Education Technology


NCTE: Tuning in to Metaphor and Simile

Activity Overview

Students bring their favorite CDs or tapes with songs (or snippets) that display metaphor and/or simile and play these pieces for review and interpretation by the class. The students determine where metaphor and/or simile was used in each song.

Before the Activity

See the attached Activity PDF file for detailed instructions for this activity.

Print the appropriate pages from the Activity for your class.

Install the NoteFolio(tm) App on the students' graphing calculators following the attached instructions.

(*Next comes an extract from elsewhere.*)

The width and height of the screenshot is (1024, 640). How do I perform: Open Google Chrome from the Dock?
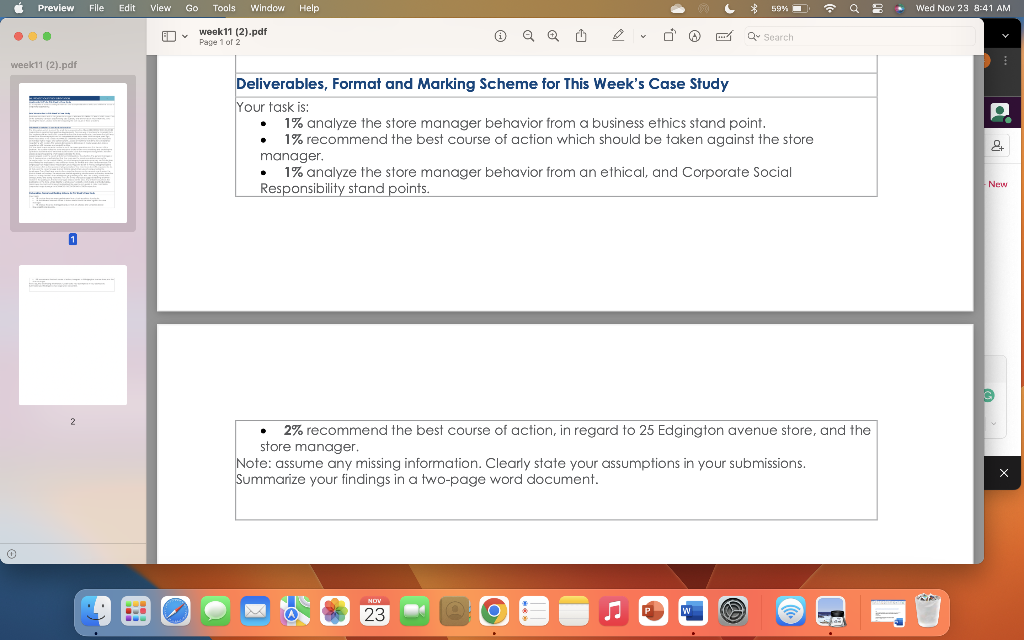(x=494, y=611)
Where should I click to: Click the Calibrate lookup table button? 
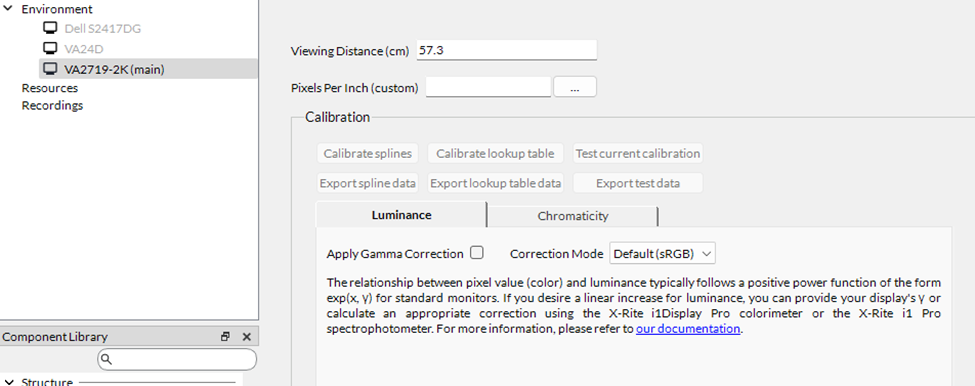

Have a CD player and an audiocassette player in the room and ready for this activity. If the students have given you their play lists, then it can be convenient to have printouts of the lyrics for these songs to refer to, if needed.

During the Activity

  • Distribute the appropriate pages from the Activity to your class
  • Distribute the and NoteFolio(tm) file(s) to your class using TI Connect(tm) and the appropriate TI Connectivity cable
  • Follow the procedures outlined in the Activity


  • Students will:
  • Read and view texts and performances from a wide range of authors, subjects, and genres.
  • Understand and identify the distinguishing features of the major genres and use them to aid their interpretation and discussion of literature.
  • Identify significant literary elements (including metaphor, symbolism, foreshadowing, dialect, rhyme, meter, irony, climax) and use those elements to interpret the work.
  • Recognize different levels of meaning.
  • Read aloud with expression, conveying the meaning and mood of a work.
  • Evaluate literary merit based on an understanding of the genre and the literary elements.
  • Present responses to and interpretations of literature making references to the literary elements found in the text and connections with their personal knowledge and experience.
  • Produce interpretation of literary works that identify different levels of meaning and comment on their significance and effect.
  • Write stories, poems, essays, and plays that observe the conventions of the genre and contain interesting and effective language and voice.
  • After the Activity

    After all the presentations are completed, ask the class to repeat four or five of their favorite metaphors or similes from their song selections. Write these on a clean transparency, then ask the class to rephrase these passages without using the metaphor or simile. (This is a class effort. It could be difficult!) When this exercise is done, compare and contrast the effectiveness of the two phrases. Highlight how the metaphor or simile is richer text and contributes to the success and impact of the song.